On the 24th of August, 1833, Lord Palmerston was not acquainted with the death-blow to Turkey, the treaty of Hunkiar-Skelessi. Afterwards he confessed that he had heard of it, though not officially; but on the 8th of February, 1848, Anstey proved that the Sultan had sent a copy of it to Palmerston, but the Turkish envoy had received it back from Palmerston through the Russian ambassador, with the advice to choose better counsellors in future. It is evident, then, that Palmerston had strongly supported the treaty, which eventually laid the foundation of the Crimean war, and raised him to the premiership to overthrow the policy which he had laboured so long and persistently to carry through. Surely the whirligigs of time bring strange revenges !
In the East, then, the English minister (Russell asserted expressly that he was an English, not an Austrian, Russian, &c., minister, and “ Brutus is an honourable man”) carefully guarded the interests of Russia; and what did he in the West ? His leading principle was “to constitutionalise West and South against the absolutist North and East.” Indeed! and yet he carried through the Danish succession, by which the rights of German princes were so disgracefully assailed. And what excuse had Palmerston for a measure of which Lord Malmesbury thanked God that it was not his work? The answer is, “ Because it is England's business to prevent the
duchies from being separated from the kingdom.” The Upper and Lower House were satisfied with this new reading of the law of nations, and Palmerston acquired the applause of all well-disposed persons.
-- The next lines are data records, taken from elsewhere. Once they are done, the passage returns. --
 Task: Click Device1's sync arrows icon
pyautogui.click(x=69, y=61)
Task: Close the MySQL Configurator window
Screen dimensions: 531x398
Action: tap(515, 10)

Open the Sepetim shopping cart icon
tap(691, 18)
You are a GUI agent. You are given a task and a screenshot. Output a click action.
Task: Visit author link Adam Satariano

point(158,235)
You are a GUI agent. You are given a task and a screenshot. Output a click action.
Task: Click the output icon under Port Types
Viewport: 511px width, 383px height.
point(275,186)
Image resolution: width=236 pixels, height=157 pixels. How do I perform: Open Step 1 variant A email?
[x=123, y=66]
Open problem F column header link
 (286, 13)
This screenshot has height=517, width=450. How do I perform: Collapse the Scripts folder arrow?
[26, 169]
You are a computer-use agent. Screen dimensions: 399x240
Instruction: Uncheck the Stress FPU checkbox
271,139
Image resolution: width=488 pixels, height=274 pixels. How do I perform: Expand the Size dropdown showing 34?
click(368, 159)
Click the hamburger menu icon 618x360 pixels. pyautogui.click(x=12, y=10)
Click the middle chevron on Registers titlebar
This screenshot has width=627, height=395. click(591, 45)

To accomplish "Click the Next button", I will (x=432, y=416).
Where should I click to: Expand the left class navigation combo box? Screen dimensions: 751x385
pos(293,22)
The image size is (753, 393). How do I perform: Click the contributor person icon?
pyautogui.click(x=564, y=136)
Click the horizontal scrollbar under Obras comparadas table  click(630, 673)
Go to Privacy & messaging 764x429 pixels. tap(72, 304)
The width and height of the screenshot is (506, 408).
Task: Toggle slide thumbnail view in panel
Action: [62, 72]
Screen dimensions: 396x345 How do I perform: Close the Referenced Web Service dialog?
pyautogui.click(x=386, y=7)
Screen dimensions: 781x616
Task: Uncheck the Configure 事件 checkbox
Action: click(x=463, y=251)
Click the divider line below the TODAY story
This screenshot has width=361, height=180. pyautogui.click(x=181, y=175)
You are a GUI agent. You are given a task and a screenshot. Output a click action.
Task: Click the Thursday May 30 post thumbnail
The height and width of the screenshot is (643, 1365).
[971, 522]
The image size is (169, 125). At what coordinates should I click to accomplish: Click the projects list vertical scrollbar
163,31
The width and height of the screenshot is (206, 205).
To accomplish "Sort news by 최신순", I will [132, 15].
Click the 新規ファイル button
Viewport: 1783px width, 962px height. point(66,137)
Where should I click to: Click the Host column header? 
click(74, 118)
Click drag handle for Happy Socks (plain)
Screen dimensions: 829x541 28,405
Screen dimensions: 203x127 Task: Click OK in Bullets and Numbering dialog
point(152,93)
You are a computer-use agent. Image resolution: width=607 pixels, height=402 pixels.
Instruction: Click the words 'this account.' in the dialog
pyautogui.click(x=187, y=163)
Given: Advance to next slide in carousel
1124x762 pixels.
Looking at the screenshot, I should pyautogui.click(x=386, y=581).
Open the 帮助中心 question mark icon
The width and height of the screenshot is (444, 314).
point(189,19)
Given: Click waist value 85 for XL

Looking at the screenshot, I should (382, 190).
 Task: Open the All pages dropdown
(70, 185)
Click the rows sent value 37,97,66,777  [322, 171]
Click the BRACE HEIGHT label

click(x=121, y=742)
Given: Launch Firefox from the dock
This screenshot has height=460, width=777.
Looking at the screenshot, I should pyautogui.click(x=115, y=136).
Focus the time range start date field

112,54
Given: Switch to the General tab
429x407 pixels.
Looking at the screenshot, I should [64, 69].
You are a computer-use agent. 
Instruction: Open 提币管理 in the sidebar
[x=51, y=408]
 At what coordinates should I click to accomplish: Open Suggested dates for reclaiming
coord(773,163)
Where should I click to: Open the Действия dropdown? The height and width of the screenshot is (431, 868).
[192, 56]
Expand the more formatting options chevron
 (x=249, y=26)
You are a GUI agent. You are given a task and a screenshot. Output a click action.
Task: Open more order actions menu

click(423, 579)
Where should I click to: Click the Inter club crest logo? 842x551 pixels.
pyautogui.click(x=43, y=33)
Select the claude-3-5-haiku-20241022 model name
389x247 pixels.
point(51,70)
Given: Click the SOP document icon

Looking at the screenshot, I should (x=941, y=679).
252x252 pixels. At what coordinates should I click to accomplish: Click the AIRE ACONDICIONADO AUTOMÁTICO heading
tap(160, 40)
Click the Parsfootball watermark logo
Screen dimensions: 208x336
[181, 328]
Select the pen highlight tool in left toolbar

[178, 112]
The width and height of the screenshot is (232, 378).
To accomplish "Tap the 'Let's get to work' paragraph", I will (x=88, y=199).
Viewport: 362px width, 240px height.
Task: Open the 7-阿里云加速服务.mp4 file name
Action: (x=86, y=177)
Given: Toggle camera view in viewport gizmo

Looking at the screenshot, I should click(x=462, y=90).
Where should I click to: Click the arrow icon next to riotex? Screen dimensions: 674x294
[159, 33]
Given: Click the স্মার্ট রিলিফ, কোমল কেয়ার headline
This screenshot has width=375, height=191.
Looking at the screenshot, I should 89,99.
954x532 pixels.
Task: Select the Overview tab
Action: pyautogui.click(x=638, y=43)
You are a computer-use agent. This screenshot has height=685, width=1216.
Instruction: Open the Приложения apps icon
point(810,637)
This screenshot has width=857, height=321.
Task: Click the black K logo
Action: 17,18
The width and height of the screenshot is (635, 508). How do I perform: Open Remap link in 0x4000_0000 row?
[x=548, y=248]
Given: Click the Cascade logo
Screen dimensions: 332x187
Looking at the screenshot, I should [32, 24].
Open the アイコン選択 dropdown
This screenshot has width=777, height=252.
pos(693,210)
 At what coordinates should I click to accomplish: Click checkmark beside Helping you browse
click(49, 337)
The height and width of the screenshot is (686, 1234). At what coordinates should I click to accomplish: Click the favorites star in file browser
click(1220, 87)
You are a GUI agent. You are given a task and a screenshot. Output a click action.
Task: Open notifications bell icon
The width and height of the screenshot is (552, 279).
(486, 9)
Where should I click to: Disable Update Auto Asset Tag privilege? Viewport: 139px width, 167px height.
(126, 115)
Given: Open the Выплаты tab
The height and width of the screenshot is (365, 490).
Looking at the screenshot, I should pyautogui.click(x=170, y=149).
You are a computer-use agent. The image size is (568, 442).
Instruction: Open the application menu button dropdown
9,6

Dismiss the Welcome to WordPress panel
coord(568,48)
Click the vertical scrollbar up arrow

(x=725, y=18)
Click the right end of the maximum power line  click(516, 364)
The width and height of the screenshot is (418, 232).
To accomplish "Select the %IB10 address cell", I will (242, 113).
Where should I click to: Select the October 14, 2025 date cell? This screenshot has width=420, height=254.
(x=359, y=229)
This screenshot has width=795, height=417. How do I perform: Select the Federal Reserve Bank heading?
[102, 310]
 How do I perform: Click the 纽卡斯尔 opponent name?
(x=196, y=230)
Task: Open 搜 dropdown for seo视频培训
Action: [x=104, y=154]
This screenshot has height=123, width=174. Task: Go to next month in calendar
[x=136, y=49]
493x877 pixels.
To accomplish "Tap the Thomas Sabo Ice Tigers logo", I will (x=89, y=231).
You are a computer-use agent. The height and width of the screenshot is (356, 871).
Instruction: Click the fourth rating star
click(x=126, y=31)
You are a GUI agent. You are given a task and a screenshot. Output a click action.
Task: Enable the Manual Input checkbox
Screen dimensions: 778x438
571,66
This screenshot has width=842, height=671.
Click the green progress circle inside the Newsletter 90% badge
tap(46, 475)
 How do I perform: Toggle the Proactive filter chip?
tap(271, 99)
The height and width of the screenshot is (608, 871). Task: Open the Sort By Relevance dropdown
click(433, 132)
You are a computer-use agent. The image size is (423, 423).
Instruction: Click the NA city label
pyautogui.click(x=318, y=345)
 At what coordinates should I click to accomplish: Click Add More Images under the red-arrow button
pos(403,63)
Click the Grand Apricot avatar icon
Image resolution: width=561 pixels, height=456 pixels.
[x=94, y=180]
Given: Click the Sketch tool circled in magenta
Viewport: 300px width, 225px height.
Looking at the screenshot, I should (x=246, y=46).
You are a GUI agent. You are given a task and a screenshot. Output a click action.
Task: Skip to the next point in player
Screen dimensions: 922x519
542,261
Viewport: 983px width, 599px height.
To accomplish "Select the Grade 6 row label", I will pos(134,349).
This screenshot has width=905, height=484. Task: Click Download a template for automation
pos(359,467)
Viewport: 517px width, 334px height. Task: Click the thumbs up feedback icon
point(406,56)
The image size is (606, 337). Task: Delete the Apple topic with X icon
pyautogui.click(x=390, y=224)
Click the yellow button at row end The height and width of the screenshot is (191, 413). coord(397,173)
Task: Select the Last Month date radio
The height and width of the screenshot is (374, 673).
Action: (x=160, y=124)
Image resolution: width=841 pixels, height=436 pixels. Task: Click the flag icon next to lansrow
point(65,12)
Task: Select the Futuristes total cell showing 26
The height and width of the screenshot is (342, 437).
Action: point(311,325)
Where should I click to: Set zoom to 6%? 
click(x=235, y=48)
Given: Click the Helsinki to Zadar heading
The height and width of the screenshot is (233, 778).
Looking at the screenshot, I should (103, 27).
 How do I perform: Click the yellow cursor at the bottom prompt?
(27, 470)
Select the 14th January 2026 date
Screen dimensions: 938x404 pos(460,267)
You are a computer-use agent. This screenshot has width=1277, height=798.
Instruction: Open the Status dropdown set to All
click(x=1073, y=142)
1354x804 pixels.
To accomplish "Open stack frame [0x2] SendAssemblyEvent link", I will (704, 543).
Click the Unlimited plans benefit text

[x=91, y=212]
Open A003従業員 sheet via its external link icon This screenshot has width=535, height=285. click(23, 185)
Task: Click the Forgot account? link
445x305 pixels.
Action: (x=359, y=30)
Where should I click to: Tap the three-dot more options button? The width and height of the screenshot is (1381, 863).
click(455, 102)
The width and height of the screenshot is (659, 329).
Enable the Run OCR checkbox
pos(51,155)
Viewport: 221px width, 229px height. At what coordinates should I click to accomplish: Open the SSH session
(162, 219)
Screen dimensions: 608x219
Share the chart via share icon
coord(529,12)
The foreign conjuring tricks of Palmerston, about which so many piquant details might be extracted, especially with reference to the opium trade with China, at length gained him the object of his ambition. His behaviour in the coup d'état business was terribly punished: he became first, home minister, and finally premier. His activity in the home department was much admired: he prevented a certain number of chimneys smoking; he tried, by a reform bill for the Civil Service, and the Board of Health, to spread the seeds of bureaucracy over the old land of the Sachsenspiegel-he, the only Anglo-Saxon peer in England—and to make himself renowned by Bonapartising Great Britain. Thus he played the reformer at home, while the dragon seeds of his foreign policy were producing a fearful
of Balaklava. Blanched by age, but not by his conscience, still firm, erect, and talented, he went on his way triumphantly, until the Queen was compelled to choose the least incapable of the incapables to form a ministry. Then he rose to the acme of his ambition, and held his ground against a world of sorrow, shame, disgrace --the terrible Bluebeard, as Dickens designated him-and made the House laugh when they asked about the dead, and told Layard to his face
that he never jested; and all the brave weaklings who had sworn his fall -Layard, Disraeli, Roebuck, Bulwer—fell through, while he kept his ground. The same Proteus and Procrustes, who banished Napoleon and his descendants eternally from France, and dedicated all his powers to the aggrandisement of Russia, survived the day when the nephew of the great uncle would force him to humiliate Russia.
The celebrated Palmerstonian policy, after an existence of fifty years, had not a friend left. Radical leading-article writers proved repeatedly that Palmerston ought to be hanged as guilty of high treason against England. The Nemesis of his own deeds had reserved a still more poignant punishment for him. He lived in a state of hostility with the whole world, and was watched with the greatest jealousy by every cabinet. At home he managed matters somewhat better : he contrived to upset every attempt at reform, and when driven into a corner he escaped by a compromise, as, for instance, when he attempted to convert the Upper House into a species of “First Chamber” by his life peers. His promised reforms ended, as usual, in smoke: he would make a trivial sacrifice, such as Sunday bands, but he would go no further. It was time that the old bad system should be overthrown.
But he did away with one thing—the war. "The permanent peace, honourable to all parties," was announced to the people by myriads of rockets and Bengal lights. Unfortunately, this permanent peace was converted into a general diplomatic war with Palmerston at the Paris conference. The treaty of Paris was falsely understood immediately after its signature. Palmerston haughtily declared that his explanation was the correct one, and a conference was quite unnecessary.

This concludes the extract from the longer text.